Recommandation du Comité externe datée le 18 mars 2005

L'appel à l'encontre de la conclusion du Comité d'arbitrage quant au bien-fondé de la première allégation devrait être rejeté; l'appel à l'encontre de la conclusion quant au bien-fondé de la deuxième allégation devrait être accueilli.

Décision du commissaire datée le 13 avril 2006

Le commissaire a rendu sa décision dans cette affaire, telle que résumée par son personnel :

En ce qui concerne la question de la recevabilité de nouvelles représentations déposées après le rapport du Comité externe, le Commissaire a décidé de ne pas tenir compte des observations écrites de l'appelante ni des objections de la représentante de l'intimé. Le Commissaire a également rejeté la requête pour ordonner l'arrêt des procédures car la preuve ne démontrait pas que le maintien des procédures avait préjudicié l'administration régulière de la justice. De plus, il n'y a eu aucune violation des droits et libertés de l'appelante.

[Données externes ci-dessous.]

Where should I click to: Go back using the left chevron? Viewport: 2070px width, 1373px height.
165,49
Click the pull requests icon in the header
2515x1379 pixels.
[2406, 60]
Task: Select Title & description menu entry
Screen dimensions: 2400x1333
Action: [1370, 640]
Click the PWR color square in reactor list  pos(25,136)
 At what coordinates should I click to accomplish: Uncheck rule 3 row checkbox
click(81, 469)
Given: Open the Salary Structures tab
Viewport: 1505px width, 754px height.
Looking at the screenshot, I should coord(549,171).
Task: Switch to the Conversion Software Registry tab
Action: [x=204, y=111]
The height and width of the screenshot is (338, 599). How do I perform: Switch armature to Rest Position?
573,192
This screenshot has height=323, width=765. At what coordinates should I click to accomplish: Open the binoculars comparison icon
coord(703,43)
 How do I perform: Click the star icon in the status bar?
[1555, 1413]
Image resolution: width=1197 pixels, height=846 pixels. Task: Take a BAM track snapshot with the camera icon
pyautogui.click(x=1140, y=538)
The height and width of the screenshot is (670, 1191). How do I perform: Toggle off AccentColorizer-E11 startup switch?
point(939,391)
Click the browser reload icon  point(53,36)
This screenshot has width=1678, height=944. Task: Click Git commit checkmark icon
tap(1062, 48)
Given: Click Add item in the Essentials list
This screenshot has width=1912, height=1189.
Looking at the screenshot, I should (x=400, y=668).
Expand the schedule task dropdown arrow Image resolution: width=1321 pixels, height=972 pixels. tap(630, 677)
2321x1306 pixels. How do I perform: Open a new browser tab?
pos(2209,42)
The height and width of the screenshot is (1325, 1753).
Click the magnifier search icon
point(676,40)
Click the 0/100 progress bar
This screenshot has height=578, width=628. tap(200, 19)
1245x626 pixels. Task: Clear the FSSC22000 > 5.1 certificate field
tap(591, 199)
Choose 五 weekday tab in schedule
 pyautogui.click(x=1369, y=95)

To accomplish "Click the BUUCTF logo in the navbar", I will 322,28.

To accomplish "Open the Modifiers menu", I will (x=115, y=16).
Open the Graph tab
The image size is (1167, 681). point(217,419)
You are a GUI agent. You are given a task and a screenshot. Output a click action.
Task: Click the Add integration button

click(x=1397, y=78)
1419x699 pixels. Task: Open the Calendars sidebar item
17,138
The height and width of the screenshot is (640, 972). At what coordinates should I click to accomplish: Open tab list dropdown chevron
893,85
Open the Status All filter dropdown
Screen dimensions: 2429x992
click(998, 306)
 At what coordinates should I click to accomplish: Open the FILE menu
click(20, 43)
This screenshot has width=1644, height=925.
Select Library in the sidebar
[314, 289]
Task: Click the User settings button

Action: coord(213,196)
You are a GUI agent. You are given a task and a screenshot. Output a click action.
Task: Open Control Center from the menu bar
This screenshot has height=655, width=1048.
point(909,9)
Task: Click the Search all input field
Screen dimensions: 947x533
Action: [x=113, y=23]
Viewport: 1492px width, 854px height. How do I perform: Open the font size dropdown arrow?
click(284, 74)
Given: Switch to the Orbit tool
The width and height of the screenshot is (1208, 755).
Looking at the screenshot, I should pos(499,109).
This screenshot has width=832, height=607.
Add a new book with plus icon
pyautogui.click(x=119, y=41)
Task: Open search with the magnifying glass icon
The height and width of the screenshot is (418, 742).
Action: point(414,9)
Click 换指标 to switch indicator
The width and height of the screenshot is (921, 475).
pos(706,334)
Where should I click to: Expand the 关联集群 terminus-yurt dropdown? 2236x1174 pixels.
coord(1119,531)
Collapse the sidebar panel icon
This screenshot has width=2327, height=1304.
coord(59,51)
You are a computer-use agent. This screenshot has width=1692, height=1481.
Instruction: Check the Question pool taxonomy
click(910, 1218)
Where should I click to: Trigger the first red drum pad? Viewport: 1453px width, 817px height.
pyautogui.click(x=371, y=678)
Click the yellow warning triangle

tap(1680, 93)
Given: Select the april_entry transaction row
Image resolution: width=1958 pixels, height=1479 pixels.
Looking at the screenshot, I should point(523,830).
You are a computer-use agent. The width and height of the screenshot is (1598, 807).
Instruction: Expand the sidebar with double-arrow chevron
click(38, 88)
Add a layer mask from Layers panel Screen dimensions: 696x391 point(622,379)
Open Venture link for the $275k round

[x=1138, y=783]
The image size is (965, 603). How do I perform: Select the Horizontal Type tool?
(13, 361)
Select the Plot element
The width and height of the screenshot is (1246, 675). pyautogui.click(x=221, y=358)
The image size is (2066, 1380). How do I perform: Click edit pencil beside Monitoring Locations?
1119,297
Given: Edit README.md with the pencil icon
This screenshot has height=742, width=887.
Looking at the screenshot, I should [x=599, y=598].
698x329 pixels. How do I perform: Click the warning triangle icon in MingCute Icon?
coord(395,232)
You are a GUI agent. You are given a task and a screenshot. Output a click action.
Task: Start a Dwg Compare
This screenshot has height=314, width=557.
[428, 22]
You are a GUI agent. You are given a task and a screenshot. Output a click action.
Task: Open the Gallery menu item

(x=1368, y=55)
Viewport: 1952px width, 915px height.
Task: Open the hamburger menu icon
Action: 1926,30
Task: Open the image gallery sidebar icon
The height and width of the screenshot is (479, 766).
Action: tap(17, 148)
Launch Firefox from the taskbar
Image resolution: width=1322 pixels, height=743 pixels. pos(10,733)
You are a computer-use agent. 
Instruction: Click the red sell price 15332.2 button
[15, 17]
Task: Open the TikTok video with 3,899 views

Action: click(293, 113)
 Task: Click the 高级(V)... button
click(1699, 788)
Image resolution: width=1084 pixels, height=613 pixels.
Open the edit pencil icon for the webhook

Le Commissaire a ensuite rejeté l'argument que l'appelante fut privée de l'opportunité de présenter une défense pleine et entière du fait que certaines spécifications n'étaient pas incluses dans l'avis d'audience disciplinaire. Pour ce qui est de l'évaluation de la crédibilité des témoins, le Commissaire a accepté l'analyse de la crédibilité qu'a fait le Comité d'arbitrage et a ainsi rejeté ce motif d'appel. étant donné que le Comité d'arbitrage était en meilleure position pour évaluer la crédibilité des témoins, le Commissaire a accordé au Comité un haut degré de déférence.

Finalement, en ce qui concerne les conclusions du Comité d'arbitrage sur les allégations, le Commissaire est d'accord avec les conclusions et recommandations du Comité externe quant à la première allégation et ne voit aucune raison de renverser les conclusions du Comité d'arbitrage. Pour la deuxième allégation, le Commissaire a conclu que le Comité d'arbitrage avait une mauvaise perception du comportement jugé scandaleux et a donc accueilli l'appel de cette allégation, tel que recommandé par le Comité externe. Le Commissaire a réaffirmé la sanction du Comité d'arbitrage d'un avertissement et de la confiscation de deux jours de solde. De plus, il a appuyé la recommandation que l'appelante poursuive des soins professionnels selon les recommandations des Services de santé de la GRC pour s'assurer que l'état de santé de l'appelante ne l'empêche pas d'exécuter ses tâches au sein de l'organisation.